- Exercise aim
Transcribe word for word the lines below from the line with "This screenshot has height=391, width=821." through the line with "The width and height of the screenshot is (422, 329).", ends included.
(Beginning of Provided data)
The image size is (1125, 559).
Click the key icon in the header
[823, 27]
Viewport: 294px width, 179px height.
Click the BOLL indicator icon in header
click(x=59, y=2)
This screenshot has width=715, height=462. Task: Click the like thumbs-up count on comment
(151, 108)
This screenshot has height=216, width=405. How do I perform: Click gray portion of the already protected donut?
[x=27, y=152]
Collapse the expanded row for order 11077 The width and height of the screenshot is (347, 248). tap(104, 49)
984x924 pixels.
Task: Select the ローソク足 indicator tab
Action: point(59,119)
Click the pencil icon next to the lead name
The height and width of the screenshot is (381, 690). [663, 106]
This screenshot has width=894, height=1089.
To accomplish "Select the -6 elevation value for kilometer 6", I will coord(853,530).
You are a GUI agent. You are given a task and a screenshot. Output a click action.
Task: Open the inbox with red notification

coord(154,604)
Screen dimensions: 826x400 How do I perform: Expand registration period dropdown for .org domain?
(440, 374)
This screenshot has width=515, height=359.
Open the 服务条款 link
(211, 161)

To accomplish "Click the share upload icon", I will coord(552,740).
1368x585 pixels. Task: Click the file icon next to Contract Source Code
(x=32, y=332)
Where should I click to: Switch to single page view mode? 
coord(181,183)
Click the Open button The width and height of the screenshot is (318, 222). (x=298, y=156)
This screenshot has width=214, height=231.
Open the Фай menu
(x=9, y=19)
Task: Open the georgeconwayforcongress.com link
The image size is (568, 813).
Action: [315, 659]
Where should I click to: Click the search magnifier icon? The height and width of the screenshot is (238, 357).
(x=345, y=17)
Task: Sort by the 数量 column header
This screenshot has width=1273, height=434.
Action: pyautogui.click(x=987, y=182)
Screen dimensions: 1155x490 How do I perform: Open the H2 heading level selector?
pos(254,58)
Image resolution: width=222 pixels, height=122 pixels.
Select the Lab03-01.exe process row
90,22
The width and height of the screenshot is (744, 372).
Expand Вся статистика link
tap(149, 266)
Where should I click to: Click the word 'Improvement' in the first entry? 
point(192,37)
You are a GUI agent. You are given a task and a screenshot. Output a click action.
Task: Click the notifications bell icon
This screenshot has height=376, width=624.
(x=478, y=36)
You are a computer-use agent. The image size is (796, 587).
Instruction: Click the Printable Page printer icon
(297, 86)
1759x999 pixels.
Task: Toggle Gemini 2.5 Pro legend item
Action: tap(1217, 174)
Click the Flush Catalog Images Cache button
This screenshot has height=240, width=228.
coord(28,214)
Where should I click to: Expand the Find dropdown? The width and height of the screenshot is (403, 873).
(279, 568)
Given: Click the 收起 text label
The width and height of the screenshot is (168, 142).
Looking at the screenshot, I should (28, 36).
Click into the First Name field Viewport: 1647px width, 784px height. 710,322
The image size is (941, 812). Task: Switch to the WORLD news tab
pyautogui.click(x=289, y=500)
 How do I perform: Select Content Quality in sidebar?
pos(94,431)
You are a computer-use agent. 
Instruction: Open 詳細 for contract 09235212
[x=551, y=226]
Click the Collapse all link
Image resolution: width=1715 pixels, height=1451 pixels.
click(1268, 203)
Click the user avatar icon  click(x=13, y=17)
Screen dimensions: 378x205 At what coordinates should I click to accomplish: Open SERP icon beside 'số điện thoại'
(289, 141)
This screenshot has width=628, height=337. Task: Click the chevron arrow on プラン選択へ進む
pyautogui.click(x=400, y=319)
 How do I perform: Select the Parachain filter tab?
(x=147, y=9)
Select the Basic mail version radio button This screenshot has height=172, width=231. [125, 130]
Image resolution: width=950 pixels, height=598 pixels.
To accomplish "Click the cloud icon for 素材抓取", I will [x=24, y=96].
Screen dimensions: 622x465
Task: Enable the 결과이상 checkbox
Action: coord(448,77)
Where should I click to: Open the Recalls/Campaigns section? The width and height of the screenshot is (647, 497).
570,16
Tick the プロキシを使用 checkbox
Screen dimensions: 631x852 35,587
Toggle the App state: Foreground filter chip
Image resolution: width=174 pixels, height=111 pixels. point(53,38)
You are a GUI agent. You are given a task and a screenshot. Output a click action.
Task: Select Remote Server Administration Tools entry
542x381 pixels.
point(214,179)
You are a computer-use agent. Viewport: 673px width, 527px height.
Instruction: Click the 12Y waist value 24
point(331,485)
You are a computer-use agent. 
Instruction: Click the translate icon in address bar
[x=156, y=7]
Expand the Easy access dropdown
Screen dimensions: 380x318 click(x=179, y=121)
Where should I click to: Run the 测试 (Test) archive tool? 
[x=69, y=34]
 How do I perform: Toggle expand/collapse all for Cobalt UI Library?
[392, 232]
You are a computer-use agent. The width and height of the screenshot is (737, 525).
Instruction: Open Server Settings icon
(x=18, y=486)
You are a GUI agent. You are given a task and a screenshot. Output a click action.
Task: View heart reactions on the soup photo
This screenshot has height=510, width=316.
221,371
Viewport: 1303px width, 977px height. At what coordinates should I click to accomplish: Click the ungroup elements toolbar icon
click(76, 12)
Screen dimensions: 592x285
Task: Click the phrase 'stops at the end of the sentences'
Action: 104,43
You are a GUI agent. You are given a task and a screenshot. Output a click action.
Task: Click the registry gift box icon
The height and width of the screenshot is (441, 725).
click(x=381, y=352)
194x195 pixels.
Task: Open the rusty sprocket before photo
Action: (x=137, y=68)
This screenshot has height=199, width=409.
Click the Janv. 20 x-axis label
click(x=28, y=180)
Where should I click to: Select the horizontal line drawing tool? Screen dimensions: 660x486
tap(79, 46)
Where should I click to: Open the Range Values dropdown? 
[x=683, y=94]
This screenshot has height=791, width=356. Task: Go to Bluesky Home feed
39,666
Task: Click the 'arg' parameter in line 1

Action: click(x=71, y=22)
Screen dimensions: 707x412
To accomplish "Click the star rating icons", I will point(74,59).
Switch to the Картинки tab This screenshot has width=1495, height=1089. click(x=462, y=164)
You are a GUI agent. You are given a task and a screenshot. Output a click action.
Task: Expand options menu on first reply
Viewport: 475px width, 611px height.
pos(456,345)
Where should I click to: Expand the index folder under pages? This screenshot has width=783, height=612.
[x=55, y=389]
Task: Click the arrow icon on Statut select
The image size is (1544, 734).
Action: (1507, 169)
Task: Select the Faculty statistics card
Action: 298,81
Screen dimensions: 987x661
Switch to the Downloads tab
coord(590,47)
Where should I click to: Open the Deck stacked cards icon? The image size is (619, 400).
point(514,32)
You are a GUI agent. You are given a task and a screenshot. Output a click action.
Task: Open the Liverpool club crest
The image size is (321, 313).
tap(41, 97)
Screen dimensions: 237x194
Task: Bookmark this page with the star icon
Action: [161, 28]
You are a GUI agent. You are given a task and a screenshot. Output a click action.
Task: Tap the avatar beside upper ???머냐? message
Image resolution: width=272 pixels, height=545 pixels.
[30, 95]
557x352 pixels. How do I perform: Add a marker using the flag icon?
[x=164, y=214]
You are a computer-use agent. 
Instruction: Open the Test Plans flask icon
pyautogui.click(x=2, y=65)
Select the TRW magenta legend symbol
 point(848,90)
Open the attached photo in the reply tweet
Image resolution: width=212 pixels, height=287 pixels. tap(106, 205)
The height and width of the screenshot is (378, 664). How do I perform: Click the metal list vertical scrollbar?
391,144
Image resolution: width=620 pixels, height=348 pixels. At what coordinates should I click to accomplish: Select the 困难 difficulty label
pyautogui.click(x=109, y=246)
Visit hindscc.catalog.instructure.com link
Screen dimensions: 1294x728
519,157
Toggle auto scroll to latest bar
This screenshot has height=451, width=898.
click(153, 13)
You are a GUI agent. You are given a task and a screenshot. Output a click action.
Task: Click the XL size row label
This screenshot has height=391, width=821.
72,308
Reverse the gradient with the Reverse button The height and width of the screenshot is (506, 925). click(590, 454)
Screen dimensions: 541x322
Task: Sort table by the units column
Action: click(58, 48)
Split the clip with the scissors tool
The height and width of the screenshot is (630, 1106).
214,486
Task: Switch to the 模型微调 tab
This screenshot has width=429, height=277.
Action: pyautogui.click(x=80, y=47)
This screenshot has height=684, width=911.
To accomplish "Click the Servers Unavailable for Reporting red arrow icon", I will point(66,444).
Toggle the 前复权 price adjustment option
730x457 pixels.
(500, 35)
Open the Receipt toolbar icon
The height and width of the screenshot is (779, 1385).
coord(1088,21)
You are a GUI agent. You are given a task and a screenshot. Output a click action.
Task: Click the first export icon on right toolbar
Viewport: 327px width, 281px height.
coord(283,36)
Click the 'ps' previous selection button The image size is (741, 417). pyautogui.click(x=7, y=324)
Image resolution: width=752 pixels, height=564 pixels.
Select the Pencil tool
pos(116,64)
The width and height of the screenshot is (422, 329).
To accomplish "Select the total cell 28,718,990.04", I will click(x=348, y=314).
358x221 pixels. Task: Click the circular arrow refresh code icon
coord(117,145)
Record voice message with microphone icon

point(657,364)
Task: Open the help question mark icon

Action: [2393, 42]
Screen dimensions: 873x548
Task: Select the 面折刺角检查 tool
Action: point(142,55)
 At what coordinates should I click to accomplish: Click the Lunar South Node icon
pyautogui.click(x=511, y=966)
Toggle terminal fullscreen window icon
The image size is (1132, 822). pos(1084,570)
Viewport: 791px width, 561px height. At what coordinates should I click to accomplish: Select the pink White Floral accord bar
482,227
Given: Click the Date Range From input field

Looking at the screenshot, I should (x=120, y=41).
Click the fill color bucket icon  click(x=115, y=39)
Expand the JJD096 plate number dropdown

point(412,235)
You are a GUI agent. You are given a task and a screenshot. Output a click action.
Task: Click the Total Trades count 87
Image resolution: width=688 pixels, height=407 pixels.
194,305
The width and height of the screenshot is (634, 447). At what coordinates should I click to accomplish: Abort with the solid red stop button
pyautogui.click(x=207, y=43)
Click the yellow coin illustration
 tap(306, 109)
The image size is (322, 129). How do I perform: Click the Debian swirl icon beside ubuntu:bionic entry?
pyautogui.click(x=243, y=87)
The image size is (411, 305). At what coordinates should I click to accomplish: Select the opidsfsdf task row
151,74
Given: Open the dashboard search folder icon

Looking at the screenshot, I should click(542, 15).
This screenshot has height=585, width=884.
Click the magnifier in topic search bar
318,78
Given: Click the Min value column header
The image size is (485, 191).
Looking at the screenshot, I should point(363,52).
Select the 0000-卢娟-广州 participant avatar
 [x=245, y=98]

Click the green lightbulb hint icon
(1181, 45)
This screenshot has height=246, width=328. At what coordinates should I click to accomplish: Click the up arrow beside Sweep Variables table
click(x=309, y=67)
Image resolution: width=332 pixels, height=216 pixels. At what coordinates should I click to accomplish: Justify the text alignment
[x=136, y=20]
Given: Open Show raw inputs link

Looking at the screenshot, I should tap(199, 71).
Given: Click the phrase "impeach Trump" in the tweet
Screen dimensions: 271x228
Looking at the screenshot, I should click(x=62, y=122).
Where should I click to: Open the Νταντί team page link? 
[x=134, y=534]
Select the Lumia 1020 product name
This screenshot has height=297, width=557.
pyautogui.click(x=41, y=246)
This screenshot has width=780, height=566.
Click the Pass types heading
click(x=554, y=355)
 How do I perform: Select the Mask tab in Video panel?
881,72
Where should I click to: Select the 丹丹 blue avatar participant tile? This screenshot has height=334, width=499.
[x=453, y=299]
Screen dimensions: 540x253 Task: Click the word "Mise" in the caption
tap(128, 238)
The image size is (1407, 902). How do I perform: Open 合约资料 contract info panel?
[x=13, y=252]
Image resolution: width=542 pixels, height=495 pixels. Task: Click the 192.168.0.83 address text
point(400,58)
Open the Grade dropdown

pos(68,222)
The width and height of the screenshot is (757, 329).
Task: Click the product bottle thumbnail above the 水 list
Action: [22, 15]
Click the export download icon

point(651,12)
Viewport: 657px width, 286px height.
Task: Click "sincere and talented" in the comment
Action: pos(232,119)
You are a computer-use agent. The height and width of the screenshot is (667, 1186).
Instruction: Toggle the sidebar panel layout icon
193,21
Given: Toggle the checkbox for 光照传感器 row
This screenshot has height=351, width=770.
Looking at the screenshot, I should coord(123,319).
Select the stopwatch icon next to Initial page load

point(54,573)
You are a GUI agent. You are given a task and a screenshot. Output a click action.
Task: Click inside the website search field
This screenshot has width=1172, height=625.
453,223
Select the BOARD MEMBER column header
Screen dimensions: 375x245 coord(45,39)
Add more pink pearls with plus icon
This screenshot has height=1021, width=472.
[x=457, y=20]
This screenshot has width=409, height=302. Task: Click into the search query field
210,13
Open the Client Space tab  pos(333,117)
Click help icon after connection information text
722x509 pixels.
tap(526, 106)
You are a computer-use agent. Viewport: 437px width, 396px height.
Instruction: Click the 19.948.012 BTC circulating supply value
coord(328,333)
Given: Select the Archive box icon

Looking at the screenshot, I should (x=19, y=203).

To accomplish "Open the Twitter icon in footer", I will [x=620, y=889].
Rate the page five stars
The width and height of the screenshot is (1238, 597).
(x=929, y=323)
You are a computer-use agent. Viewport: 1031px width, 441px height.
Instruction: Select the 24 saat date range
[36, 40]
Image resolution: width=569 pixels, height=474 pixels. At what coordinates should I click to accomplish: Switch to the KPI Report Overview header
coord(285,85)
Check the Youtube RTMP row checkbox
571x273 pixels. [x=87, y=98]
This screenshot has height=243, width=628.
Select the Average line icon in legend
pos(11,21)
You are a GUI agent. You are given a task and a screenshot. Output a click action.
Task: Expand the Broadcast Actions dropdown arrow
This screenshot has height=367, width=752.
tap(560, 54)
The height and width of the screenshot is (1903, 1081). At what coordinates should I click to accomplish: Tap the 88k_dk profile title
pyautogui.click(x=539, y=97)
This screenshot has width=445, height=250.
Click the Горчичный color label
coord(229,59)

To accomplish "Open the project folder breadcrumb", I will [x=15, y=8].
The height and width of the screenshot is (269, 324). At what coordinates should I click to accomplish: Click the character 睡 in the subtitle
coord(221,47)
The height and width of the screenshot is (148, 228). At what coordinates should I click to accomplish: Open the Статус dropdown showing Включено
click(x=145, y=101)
(End of Provided data)
- Output
This screenshot has height=391, width=821.
72,308
Reverse the gradient with the Reverse button The height and width of the screenshot is (506, 925). click(590, 454)
Screen dimensions: 541x322
Task: Sort table by the units column
Action: click(58, 48)
Split the clip with the scissors tool
The height and width of the screenshot is (630, 1106).
214,486
Task: Switch to the 模型微调 tab
This screenshot has width=429, height=277.
Action: pyautogui.click(x=80, y=47)
This screenshot has height=684, width=911.
To accomplish "Click the Servers Unavailable for Reporting red arrow icon", I will point(66,444).
Toggle the 前复权 price adjustment option
730x457 pixels.
(500, 35)
Open the Receipt toolbar icon
The height and width of the screenshot is (779, 1385).
coord(1088,21)
You are a GUI agent. You are given a task and a screenshot. Output a click action.
Task: Click the first export icon on right toolbar
Viewport: 327px width, 281px height.
coord(283,36)
Click the 'ps' previous selection button The image size is (741, 417). pyautogui.click(x=7, y=324)
Image resolution: width=752 pixels, height=564 pixels.
Select the Pencil tool
pos(116,64)
The width and height of the screenshot is (422, 329).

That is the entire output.